Hot Hands in Cold Water:

An Investigation of the "Myth" Using NCAA Division I Water Polo

Jill S. Harris & James Graham

Corresponding Author:

Jill S. Harris, Ph.D. Pitzer College

909-342-4444

Abstract

Cross-sectional data from a NCAA Division 1 Men's and Women's water polo program is used to investigate the "myth" of the hot hand. Following the pioneering work of Gilovich, Vallone, and Tversky (1985) analysis of conditional probabilities, serial correlation and runs reveals partial evidence in support of the hot hand on both individual and aggregate levels. The results are counter to Gilovich, et al, and potentially important in light of Wardrop’s (1999) critiques and recent work by Arkes (2012) and Stone (2012) indicating these approaches lack power and are subject to measurement error. A probit model of shots is estimated using player specific variables; results suggest player position, and experience together with the sequence of the shot in the series potentially influence the likelihood of successful shots.

JEL codes: L83, C14

Introduction

Water polo may seem an unlikely sport for hot hands research. Basketball, baseball, golf, bowling, soccer and even volleyball serve this purpose in the literature recently (Gilovich, Vallone, and Tversky 1985; Arkes, 2012; Stone, 2012; Albright, 2011; Livingstone, 2012; Yaari and Eisenmann, 2011; Raab and Gigerenzer, 2011). Yet, water polo has some of the same features (multiple players and attempted shots) and offers one additional benefit (like soccer does): the use of goalies. Although water polo may be a lower scoring event overall compared to basketball, goalies are constantly defending. Their blocked shots (saves) and missed blocks (goals) can be included in analysis of hits and misses to investigate the hot hand as well. Due to the smaller dimensions of the pool water polo goalies face more attempted shots than soccer goalies. It is very likely water polo players, coaches, and fans suffer from cognitive error and misunderstanding of randomness while they play, supervise, and enjoy the game. Or, as this paper hints at, they could be experiencing the very effect most published research rejects.
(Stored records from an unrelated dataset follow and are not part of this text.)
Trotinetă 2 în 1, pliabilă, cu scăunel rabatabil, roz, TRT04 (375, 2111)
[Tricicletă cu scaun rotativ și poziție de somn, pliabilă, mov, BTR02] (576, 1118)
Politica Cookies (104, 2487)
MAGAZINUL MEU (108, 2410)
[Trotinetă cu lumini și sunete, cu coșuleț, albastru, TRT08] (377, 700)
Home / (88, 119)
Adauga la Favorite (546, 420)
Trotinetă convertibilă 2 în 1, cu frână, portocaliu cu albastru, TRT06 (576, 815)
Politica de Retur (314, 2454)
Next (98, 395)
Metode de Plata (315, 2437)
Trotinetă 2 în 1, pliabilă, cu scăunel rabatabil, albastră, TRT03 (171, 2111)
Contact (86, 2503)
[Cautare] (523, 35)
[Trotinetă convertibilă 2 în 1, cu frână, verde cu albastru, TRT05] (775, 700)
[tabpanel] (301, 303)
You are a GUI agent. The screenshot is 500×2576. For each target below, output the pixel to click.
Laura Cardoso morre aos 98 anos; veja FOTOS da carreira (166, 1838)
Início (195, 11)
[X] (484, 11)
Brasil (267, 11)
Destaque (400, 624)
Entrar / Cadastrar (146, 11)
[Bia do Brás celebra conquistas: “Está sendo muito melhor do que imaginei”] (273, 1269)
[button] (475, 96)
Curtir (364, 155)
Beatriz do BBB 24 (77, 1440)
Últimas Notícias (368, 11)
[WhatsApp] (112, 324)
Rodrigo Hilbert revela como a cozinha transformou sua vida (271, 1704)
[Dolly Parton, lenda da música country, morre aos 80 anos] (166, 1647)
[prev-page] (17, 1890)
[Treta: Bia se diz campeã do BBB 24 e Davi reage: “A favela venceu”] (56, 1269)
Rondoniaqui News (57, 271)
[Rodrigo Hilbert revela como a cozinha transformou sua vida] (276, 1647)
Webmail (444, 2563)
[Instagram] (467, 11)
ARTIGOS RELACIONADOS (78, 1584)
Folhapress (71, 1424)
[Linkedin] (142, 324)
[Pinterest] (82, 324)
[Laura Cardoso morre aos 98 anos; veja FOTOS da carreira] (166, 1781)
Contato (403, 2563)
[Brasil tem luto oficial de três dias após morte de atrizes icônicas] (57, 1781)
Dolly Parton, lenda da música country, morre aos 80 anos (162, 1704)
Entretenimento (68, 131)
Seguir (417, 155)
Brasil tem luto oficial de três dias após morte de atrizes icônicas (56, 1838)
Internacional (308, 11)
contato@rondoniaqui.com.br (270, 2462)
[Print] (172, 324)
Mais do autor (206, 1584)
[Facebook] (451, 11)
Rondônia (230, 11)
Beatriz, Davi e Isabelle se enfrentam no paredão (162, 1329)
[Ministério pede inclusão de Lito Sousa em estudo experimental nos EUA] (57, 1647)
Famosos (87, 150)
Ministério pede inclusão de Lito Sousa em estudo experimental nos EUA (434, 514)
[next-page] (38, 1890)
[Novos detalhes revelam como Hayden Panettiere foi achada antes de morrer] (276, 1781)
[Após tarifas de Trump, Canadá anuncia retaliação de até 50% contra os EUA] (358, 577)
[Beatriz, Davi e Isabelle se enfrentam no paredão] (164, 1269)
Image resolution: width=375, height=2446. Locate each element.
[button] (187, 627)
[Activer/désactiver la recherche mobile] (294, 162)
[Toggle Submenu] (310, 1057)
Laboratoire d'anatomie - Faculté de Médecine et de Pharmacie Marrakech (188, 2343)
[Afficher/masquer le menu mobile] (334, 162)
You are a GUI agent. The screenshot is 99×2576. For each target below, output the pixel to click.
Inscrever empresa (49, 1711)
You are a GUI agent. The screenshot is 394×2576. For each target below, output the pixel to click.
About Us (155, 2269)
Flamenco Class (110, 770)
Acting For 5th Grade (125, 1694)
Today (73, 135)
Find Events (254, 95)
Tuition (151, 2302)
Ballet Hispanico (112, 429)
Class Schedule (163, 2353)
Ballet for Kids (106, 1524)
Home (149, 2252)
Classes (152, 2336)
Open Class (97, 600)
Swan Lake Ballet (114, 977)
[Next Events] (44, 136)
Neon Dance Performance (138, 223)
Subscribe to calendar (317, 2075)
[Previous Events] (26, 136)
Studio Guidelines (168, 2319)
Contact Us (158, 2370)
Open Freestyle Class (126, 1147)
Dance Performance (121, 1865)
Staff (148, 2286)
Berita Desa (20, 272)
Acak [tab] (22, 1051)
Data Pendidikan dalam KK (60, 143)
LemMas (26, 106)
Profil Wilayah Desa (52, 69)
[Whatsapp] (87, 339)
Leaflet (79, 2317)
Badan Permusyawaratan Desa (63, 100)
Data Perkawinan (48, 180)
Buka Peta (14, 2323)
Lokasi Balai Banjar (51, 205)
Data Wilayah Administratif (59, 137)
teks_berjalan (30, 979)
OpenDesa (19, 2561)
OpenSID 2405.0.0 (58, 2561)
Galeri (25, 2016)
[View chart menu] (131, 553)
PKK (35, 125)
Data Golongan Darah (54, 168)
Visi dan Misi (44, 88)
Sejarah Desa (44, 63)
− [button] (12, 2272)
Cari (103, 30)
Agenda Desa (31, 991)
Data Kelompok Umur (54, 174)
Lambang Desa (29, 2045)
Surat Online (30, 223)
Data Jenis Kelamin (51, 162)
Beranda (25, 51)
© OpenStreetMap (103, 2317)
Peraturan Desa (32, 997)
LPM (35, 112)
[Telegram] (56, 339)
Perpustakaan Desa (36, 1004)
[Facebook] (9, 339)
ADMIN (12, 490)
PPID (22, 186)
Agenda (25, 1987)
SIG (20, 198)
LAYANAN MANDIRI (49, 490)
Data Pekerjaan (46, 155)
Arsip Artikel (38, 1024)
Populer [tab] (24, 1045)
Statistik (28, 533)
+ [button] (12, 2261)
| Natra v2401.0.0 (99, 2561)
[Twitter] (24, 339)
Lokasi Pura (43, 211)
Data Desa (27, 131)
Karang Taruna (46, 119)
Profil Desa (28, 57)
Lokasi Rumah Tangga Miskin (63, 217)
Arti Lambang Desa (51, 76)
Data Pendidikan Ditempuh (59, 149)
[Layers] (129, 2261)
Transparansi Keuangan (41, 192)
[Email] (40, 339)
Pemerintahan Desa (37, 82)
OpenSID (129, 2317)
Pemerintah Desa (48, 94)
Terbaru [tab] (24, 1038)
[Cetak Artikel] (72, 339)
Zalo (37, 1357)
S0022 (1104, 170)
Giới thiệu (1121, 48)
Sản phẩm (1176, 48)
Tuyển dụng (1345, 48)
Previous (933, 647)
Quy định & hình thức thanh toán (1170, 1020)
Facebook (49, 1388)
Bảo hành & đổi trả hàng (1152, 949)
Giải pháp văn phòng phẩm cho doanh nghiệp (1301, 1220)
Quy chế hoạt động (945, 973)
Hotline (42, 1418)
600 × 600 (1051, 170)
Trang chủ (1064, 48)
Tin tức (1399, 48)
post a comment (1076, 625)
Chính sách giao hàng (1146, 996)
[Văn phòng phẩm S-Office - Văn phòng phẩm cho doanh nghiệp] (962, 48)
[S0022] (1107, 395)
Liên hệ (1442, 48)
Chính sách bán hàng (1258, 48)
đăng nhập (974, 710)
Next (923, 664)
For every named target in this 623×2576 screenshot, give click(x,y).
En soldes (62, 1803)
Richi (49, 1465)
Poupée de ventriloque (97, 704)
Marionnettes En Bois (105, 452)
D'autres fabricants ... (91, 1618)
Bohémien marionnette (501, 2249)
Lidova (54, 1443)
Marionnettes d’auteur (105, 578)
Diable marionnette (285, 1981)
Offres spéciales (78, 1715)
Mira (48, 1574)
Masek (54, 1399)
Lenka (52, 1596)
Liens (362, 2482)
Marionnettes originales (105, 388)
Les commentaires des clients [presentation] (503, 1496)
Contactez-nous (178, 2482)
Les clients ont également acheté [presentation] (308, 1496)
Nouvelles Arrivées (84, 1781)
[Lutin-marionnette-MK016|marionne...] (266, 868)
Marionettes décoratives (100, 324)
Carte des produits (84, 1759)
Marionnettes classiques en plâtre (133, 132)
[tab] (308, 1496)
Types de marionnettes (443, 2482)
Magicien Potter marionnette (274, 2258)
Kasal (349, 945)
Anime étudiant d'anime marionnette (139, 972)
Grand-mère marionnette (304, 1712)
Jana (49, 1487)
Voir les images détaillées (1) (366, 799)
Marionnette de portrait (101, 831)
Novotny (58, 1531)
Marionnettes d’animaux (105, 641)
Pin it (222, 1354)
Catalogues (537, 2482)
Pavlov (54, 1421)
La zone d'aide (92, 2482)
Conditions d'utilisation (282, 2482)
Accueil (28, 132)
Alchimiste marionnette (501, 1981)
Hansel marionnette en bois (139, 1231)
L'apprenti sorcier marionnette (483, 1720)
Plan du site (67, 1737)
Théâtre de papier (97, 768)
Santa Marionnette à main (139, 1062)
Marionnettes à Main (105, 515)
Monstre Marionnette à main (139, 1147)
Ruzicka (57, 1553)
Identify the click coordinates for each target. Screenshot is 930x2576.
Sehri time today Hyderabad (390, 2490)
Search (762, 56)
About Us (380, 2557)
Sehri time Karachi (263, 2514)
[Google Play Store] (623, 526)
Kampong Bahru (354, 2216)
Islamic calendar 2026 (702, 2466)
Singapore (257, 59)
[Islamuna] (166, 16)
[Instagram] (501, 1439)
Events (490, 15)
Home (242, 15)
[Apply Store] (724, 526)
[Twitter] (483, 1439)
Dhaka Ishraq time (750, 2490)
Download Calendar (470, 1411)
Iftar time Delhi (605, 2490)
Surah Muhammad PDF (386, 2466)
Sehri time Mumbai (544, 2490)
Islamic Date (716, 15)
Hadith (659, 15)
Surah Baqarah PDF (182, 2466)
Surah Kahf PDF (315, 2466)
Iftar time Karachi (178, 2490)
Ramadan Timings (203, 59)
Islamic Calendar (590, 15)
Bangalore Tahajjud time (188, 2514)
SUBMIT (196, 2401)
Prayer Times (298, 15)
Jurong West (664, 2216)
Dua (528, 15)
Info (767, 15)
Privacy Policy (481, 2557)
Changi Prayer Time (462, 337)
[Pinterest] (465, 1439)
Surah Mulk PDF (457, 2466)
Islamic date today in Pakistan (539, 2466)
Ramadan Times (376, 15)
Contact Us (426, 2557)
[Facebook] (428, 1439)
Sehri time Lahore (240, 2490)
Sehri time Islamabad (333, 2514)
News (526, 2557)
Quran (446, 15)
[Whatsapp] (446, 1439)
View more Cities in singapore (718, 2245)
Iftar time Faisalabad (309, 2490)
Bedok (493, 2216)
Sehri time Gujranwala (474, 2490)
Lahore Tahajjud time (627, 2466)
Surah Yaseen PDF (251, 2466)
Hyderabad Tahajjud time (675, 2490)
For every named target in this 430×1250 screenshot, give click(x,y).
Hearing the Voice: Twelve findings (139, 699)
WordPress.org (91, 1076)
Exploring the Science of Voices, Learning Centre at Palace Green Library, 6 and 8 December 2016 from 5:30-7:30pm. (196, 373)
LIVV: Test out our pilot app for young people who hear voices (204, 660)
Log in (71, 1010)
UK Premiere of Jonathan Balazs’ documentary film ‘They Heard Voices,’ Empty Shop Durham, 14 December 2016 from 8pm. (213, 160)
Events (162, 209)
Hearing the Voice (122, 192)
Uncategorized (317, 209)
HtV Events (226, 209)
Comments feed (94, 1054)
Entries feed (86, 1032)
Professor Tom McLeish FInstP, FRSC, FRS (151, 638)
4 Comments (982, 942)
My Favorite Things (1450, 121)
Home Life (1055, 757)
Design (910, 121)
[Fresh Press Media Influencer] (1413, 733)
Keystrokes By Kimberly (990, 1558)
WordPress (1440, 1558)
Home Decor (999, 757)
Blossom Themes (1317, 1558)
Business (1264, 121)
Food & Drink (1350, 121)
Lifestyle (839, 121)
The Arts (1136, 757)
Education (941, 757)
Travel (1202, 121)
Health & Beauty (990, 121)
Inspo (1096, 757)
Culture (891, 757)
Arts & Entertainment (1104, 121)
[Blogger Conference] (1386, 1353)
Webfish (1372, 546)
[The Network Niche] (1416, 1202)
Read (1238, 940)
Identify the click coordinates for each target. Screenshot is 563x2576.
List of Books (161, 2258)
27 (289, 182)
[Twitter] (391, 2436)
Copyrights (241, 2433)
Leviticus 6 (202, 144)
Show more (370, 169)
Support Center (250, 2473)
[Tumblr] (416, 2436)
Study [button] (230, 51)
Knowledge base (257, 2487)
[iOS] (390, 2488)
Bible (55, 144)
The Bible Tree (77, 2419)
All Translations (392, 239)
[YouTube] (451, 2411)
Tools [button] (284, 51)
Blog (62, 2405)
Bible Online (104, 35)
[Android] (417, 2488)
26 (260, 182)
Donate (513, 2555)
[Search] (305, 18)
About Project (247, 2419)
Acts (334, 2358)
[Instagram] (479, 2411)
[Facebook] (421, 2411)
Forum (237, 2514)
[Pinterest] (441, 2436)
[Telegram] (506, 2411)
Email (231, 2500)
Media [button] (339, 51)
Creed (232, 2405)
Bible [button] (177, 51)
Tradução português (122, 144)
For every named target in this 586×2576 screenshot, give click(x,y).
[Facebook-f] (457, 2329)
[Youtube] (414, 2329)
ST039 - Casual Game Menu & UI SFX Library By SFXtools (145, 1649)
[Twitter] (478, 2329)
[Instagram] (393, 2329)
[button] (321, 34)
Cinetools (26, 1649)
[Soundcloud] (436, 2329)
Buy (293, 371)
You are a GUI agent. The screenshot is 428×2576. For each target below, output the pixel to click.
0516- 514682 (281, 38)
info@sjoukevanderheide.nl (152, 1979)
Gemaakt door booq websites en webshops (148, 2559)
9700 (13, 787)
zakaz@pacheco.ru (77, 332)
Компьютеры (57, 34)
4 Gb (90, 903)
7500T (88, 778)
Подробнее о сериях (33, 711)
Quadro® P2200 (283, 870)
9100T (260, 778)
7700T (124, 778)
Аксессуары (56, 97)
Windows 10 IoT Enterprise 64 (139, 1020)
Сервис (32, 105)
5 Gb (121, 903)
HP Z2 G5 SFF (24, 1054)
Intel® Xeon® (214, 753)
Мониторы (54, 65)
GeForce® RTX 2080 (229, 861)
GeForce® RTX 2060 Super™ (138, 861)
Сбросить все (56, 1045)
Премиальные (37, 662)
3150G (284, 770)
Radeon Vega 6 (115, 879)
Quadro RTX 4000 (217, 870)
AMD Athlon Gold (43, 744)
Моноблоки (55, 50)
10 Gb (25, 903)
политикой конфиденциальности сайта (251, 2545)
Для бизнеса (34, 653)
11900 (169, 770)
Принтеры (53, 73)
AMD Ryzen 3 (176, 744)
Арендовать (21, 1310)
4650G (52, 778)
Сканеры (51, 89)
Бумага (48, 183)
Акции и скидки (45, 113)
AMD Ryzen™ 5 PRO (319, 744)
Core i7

Psychologists, economists and other decision theory scholars have been debating the hot hand question for decades (see Bar-Eli and Raab, 2006, for a review). More recently attention in the popular press via such titles as Naked Economics, Thinking Fast and Slow, and Nudge is making the topic accessible to a wider audience (this is noted in Arkes, 2012, and other places). Despite the mostly negative reporting on hot hand effects in these titles, one of the unintended consequences of their popularity is an increase in the perceived value of studying human nature within the world of sport. It seems—at least for now—there is more interest in the application of results found within this realm to the rest of the world outside the realm. Nearly all of the referenced literature discusses the implications of hot hands results in sport for other human activities (i.e., investment behavior, team work, strategic planning).

Considerable disagreement remains though about the appropriate tests for measuring the hot hand (Doresey-Palmateer and Smith, 2004; Miyoshi, 2000; Wardrop, 1999) and the power and precision of the originating methods by Gilovich, et al (Arkes, 2012, Stone, 2012). Still, the consensus is there is not compelling evidence of the hot (or cold) hand nor of momentum effects (Camerer, 1989; Sauer and Brown, 1993; Vergin, 200; Hendricks et al., 1993; Elton et al., 1996; Metrick, 1999). Recent threads of the literature have leveraged the power of larger data bases and simulations across all players versus single players to find a small but statistically significant hot hand effect in basketball free throws (Arkes, 2010). Using a hypergeometric distribution of individual and aggregated results Yaari and Eisenmann (2001) confirm and extend the results in Arkes (2010). In Albright (1993) a model including player situational variables and sequencing of at-bats in baseball indicates “streaky behavior” like the hot hand on the individual level, but fails to establish such in the aggregate. This paper fits into this niche in the literature; it considers both individual players’ and group performance using both the earlier approaches (conditional probability, correlation, and runs tests) and a probit model with player specific situational variables. Unlike the results in Albright (1993), and Gilovich et al (1985), these results suggest a hot hands effect is present at the individual and aggregate levels and could provide some insight into the likelihood of successful shots. If the research holds up to discussion and review it is important for two reasons: 1) the sample size is much smaller than those utilized in prior work where both Arkes (2012) and Stone (2012) have found sample size to be a limiting factor and 2) if the hot hand effect is present and statistically significant in water polo data the probability model could help identify and partially explain some of the variation in hot hand streaks on the individual and team level.

Method

Unlike previous studies using borrowed data sets, this paper examines author-generated data from the most recent season of men's and women's water polo at a top 20 Division 1 program. (The "sabermetric" revolution has not quite taken hold in water polo; most coaches and programs keep stats of some form, but there is no standardization. Generally, goals per game, saves per game (for goalies), fouls, ejections, exclusions drawn (fouls on opponents), and scores are collected). Testing the null hypothesis of "no hot hand" requires sequence data if the shots are sampled from live games. Game films were reviewed and data on shot attempts, goals ("hits" in the literature), sequence of shots in the game, fouls, exclusions, and several other variables were recorded per player.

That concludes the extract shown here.